I used a brush to paint the stain on and I didn't wipe any of it off. The transformation was instant and gorgeous! Then I applied 4 coats of High-Gloss Wipe On Poly. Best. Stuff. Ever. It's so easy to apply. I sanded with 220 grit sandpaper between each coat, wiped the dust away with mineral spirits, and ended up with a super shiny finish.
Step 7: Examine the risers of the staircase and curse former owners as complete and utter incompetent bozos.
From afar, it looks grungy. Up close, it's just completely unacceptable.
...Seriously. When they painted the risers, they got paint all over the stair treads. When they varnished the stair treads, they let the varnish drip all over the risers. I think they were drunk. I really, really do. Oh, LOOK! Hair!
There were at least 10 nail holes in every riser. AND they half varnished/half painted the stair skirts.
Oh, and all of the off-white balusters were nicely chipped up.
My staircase was in desperate need of some TLC.
Step 8: I spackled all of the nail holes and then used paintable caulk on the crack of every single stair riser, tread, and skirt.
Step 9: Semi-gloss ultra bright white Valspar paint to the rescue!
It was like a breath of fresh air.
When painting stair risers, I highly recommend the use of a Shur-line edger. It fit my risers perfectly! Granted, they are short risers.
Look, Ma! No hands!
It even worked on the left stair skirt.
Not so much the right skirt... or the quarter round, but that's what an edging brush is for.
Repeat process twice for all 21 steps and then dance around happily because the risers are actually white.
Step 10: 58 Balusters. FIFTY EIGHT. All a lovely shade of ivory.
58. And I painted every one of them twice. I can not even begin to express how much a pain in the but this was.
But it was totally worth it.
Even if my husband snuck up on me with the camera at 3 in the morning when I was prancing around in a sports bra and attached to an extension cord via my Android & headphones. Hotness.
Step 11: Attach the pretty new newel post cap.
Step 12: Whoops, now I've done it. I made a clean spot. Time to paint all of the trim in both the upstairs and downstairs halls to match the stair trim. Good thing, too, because the trim on this door has been half painted for over 2 years.
Hmm. Must paint door white. Soon.
Step 13: Finally, after 2 years, appreciate the awesomeness that is now your staircase.

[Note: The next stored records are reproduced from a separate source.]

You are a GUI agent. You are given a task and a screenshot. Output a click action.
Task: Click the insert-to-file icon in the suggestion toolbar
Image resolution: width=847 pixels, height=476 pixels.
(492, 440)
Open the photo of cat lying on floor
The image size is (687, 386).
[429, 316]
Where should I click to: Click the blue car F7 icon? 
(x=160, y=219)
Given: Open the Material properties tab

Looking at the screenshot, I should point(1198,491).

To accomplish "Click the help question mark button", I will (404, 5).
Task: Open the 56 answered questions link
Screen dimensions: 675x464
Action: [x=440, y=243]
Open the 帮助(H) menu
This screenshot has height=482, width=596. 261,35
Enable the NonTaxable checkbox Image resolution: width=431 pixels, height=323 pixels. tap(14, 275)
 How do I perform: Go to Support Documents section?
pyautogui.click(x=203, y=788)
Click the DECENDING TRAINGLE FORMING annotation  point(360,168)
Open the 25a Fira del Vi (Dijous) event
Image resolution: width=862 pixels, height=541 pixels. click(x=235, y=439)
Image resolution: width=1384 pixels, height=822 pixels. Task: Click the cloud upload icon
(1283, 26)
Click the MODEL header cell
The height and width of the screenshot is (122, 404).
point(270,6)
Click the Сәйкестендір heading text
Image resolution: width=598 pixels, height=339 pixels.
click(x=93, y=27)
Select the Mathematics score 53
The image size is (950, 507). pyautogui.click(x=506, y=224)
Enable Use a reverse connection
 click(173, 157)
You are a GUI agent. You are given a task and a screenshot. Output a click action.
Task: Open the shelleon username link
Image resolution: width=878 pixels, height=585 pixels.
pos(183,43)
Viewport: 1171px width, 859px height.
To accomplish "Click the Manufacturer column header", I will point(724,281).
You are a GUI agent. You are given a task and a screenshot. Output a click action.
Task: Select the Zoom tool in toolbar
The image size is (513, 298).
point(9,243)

Due to the troubles I had with the lowest section of the railing, it's not completely smooth. But it has character.
As for the giant beaver gouges...
BEFORE, DURING, & AFTER
BEFORE ... DURING
And AFTER. You can tell where the wood filler is based on the texture, but it's not at all noticeable. Victory!
The rest of the banister is silky smooth.
I completely forgot to put the carpets back before taking pictures. Oh well.
One of these days, I'll give the stair treads some love. But for now, I'm just so gosh darn happy it looks halfway decent!